* _Recorded data_
▬▬▬▬▬▬▬▬▬▬
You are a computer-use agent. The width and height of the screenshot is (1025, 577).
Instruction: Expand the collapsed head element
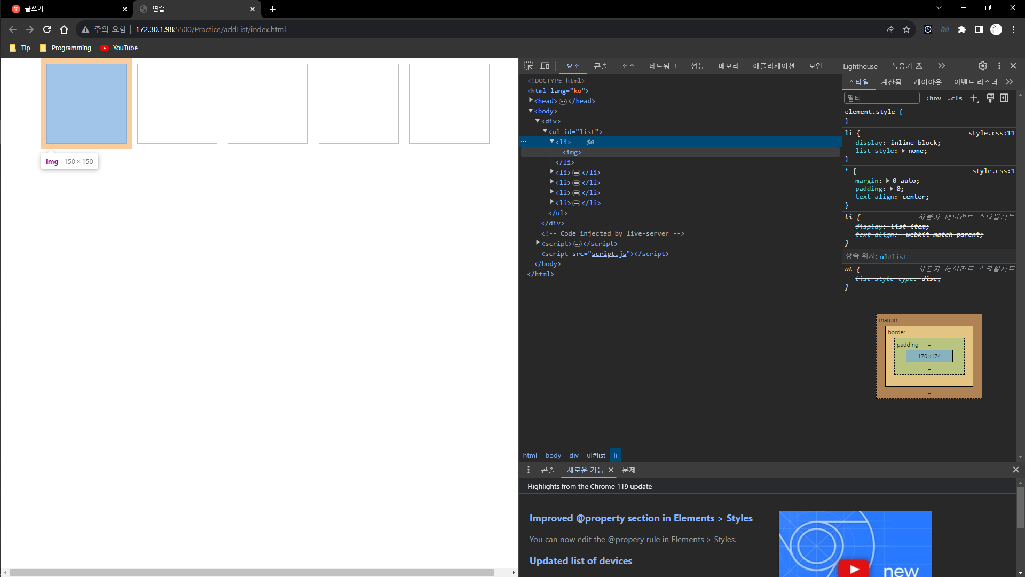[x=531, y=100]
▬▬▬▬▬▬▬▬▬▬
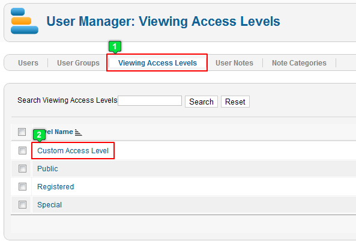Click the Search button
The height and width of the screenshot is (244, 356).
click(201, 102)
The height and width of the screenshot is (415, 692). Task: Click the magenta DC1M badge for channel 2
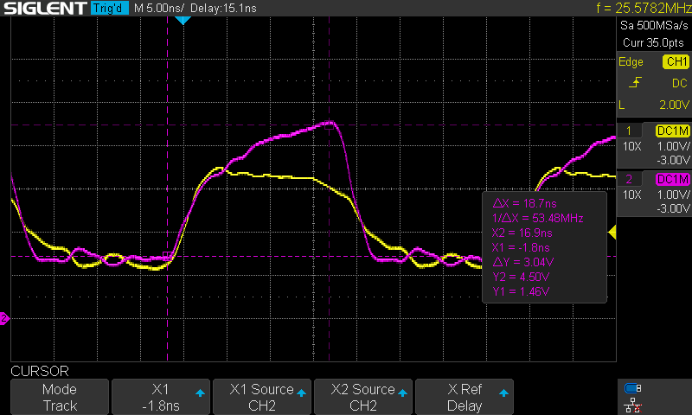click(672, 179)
▬▬▬▬▬▬▬▬▬▬
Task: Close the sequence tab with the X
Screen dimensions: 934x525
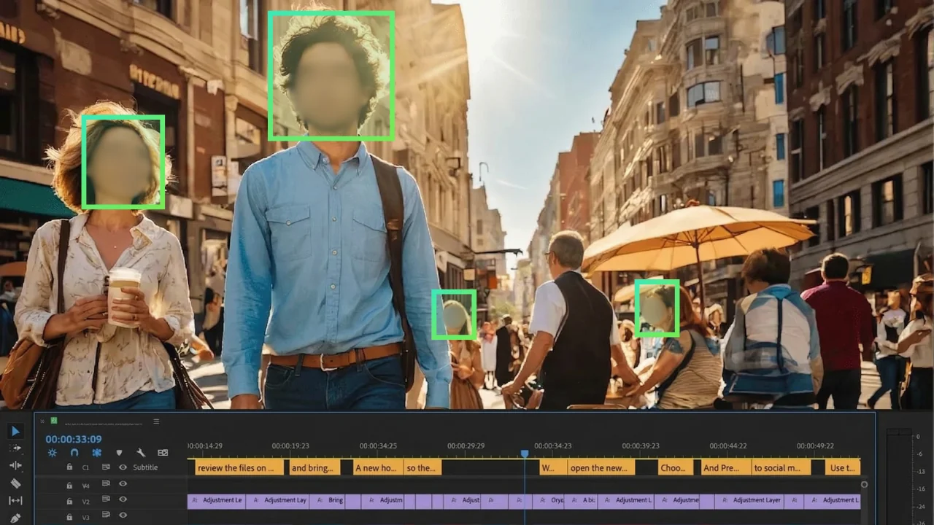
▬▬▬▬▬▬▬▬▬▬
* _What to work on_
Collect every line above that contains the string "Task" and copy each one in full. Count a line only if the capitalization matches.

* _Solution to the problem_
The height and width of the screenshot is (415, 692). Task: Click the magenta DC1M badge for channel 2
Task: Close the sequence tab with the X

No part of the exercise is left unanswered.